■ **Given records**:
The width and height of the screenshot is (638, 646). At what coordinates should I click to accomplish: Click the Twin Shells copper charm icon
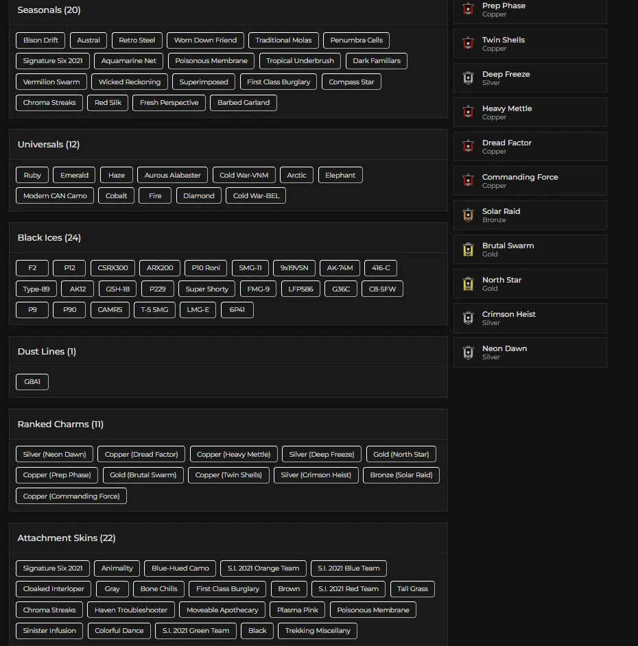(x=469, y=44)
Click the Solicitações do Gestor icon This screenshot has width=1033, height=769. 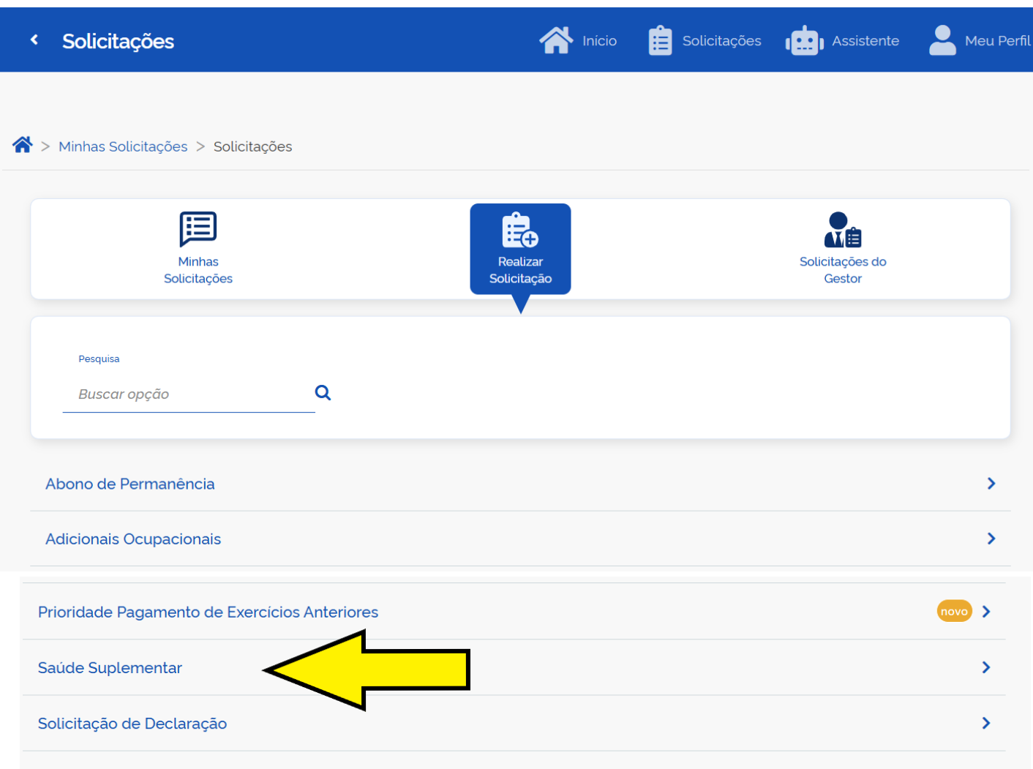pos(843,230)
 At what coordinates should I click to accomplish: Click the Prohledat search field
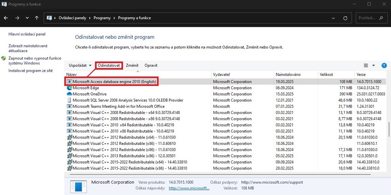[x=370, y=18]
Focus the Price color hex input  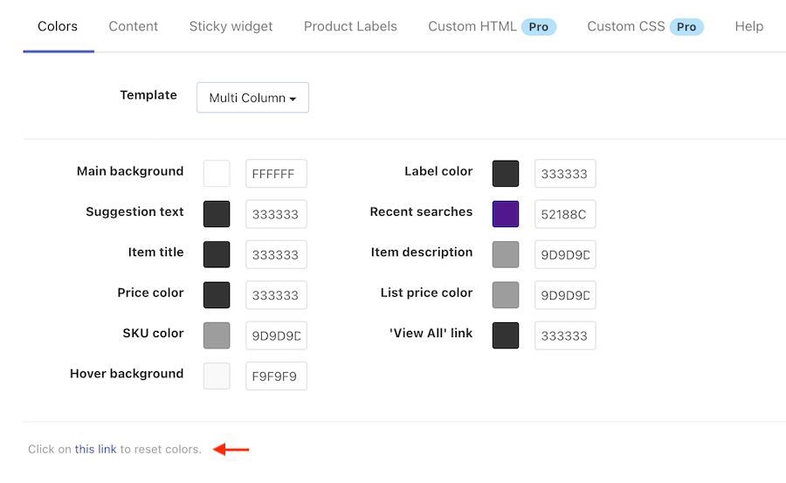(x=276, y=295)
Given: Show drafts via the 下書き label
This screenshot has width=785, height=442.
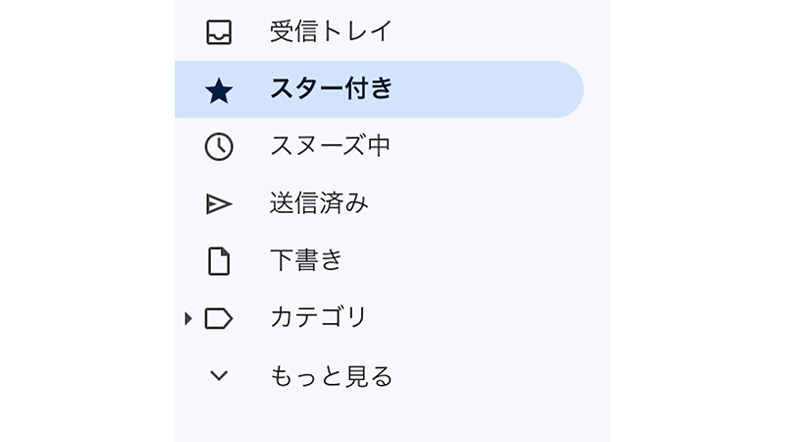Looking at the screenshot, I should click(306, 260).
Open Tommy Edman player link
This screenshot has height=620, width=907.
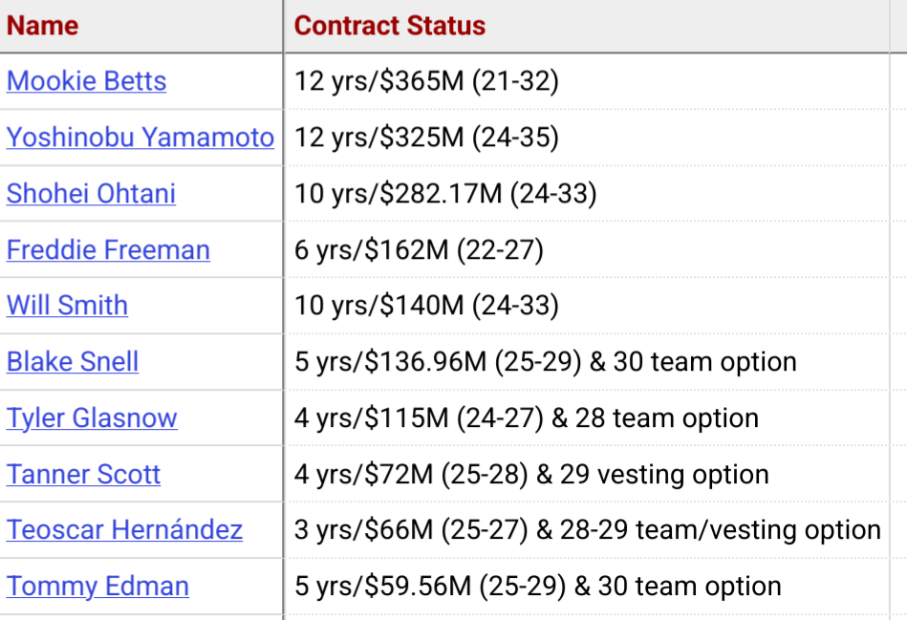97,587
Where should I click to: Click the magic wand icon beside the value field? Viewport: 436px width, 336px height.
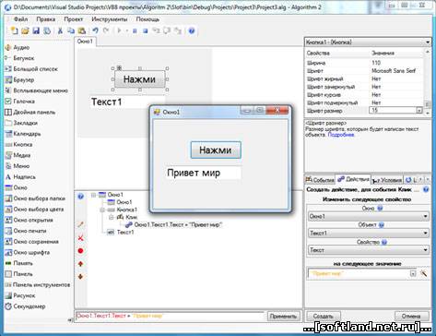[x=423, y=273]
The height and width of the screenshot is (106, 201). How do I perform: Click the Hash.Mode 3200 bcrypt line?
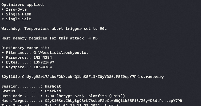coord(63,96)
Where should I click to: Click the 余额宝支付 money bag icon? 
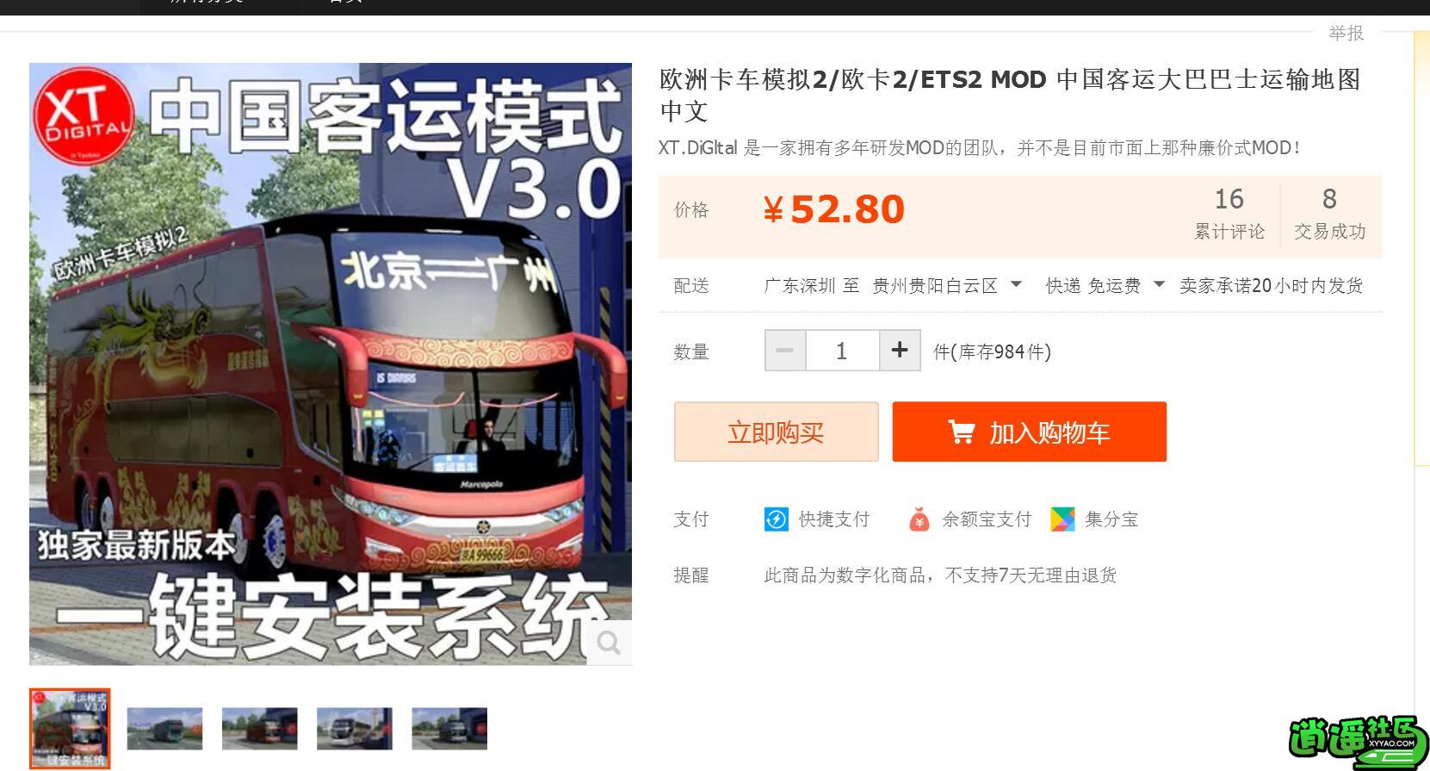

■ **Action item**: Please retype the entries above word for word, but only from the line containing "This screenshot has height=620, width=907." through the last line, and without the pictures.

■ **Solution**:
This screenshot has height=620, width=907.
97,587
Where should I click to: Click the magic wand icon beside the value field? Viewport: 436px width, 336px height.
[x=423, y=273]
The height and width of the screenshot is (106, 201). How do I perform: Click the Hash.Mode 3200 bcrypt line?
coord(63,96)
Where should I click to: Click the 余额宝支付 money bag icon? 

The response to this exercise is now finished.